Bietet die Rational-Choice-Theorie im Bezug auf das Wahlparadoxon überzeugende Lösungsansätze?


Hausarbeit, 2006

15 Seiten, Note: 1,0


Leseprobe


INHALTSVERZEICHNIS

1. EINLEITUNG

2. DER RATIONALE WÄHLER BEI DOWNS

3. DAS WAHLPARADOXON

4. LÖSUNGSANSÄTZE
4.1 Erweiterung der Modellannahmen
4.1.1 Der langfristige Nutzen der Wahlbeteiligung
4.1.2 Psychische Gratifikation
4.1.3 Neubewertung der Kosten des Wählens
4.2 Spieltheoretische Lösungsversuche
4.2.1 Wählen als Katz-und-Maus-Spiel
4.2.2 Minimizing Maximum Regret
4.3 Einschränkung des Geltungsbereichs

5. ZUSAMMENFASSUNG

LITERATURVERZEICHNIS

1. EINLEITUNG

Rational Choice hat sich in den letzten Jahrzehnten immer mehr zu einem wichtigen Forschungsprogramm entwickelt. Die Übernahme von Annahmen aus der Ökonomie macht es auch den Sozialwissenschaften möglich, mit einfachen und sparsamen Modellen und unter Einbeziehung individueller Handlungen Makro- Phänomene zu erklären. Die Verknüpfung von Rational-Choice-Grundannahmen mit der traditionellen Politik-wissenschaft führte zur neuen Forschungsrichtung der Ökonomischen Theorie der Politik, auch Public Choice genannt. Mit diesem Programm wird es möglich, politische Prozesse mit Hilfe wirtschaftswissenschaftlicher Erkenntnisse und Methoden zu verstehen, zu erklären und zu prognostizieren (vgl. Braun 1999: 53).

*GESAMMELTE DATEN*.
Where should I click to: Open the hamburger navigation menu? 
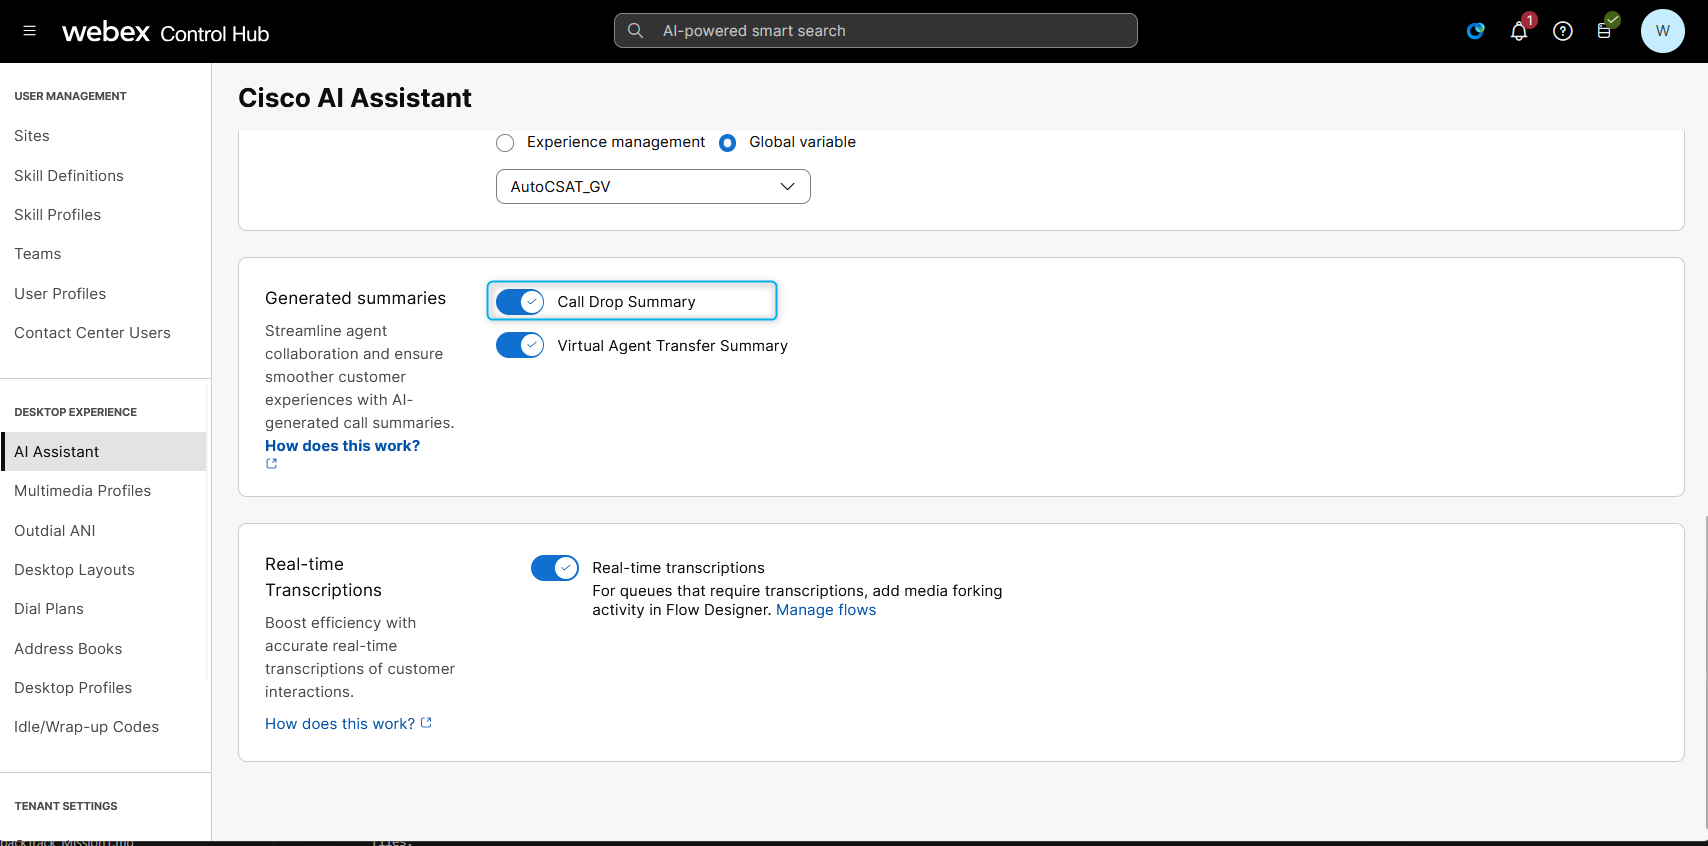[x=29, y=31]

*SCHRIFTLICHE AUFGABE*. Gib aus dem Textabschnitt zum Wahlparadoxon alles von „LITERATURVERZEICHNIS“ bis hinunter zu „Braun 1999: 53).“ wortgetreu wieder. Die Zeilen stehen in keinem Zusammenhang mit dem Textabschnitt.

*SCHRIFTLICHE ANTWORT*.
LITERATURVERZEICHNIS

1. EINLEITUNG

Rational Choice hat sich in den letzten Jahrzehnten immer mehr zu einem wichtigen Forschungsprogramm entwickelt. Die Übernahme von Annahmen aus der Ökonomie macht es auch den Sozialwissenschaften möglich, mit einfachen und sparsamen Modellen und unter Einbeziehung individueller Handlungen Makro- Phänomene zu erklären. Die Verknüpfung von Rational-Choice-Grundannahmen mit der traditionellen Politik-wissenschaft führte zur neuen Forschungsrichtung der Ökonomischen Theorie der Politik, auch Public Choice genannt. Mit diesem Programm wird es möglich, politische Prozesse mit Hilfe wirtschaftswissenschaftlicher Erkenntnisse und Methoden zu verstehen, zu erklären und zu prognostizieren (vgl. Braun 1999: 53).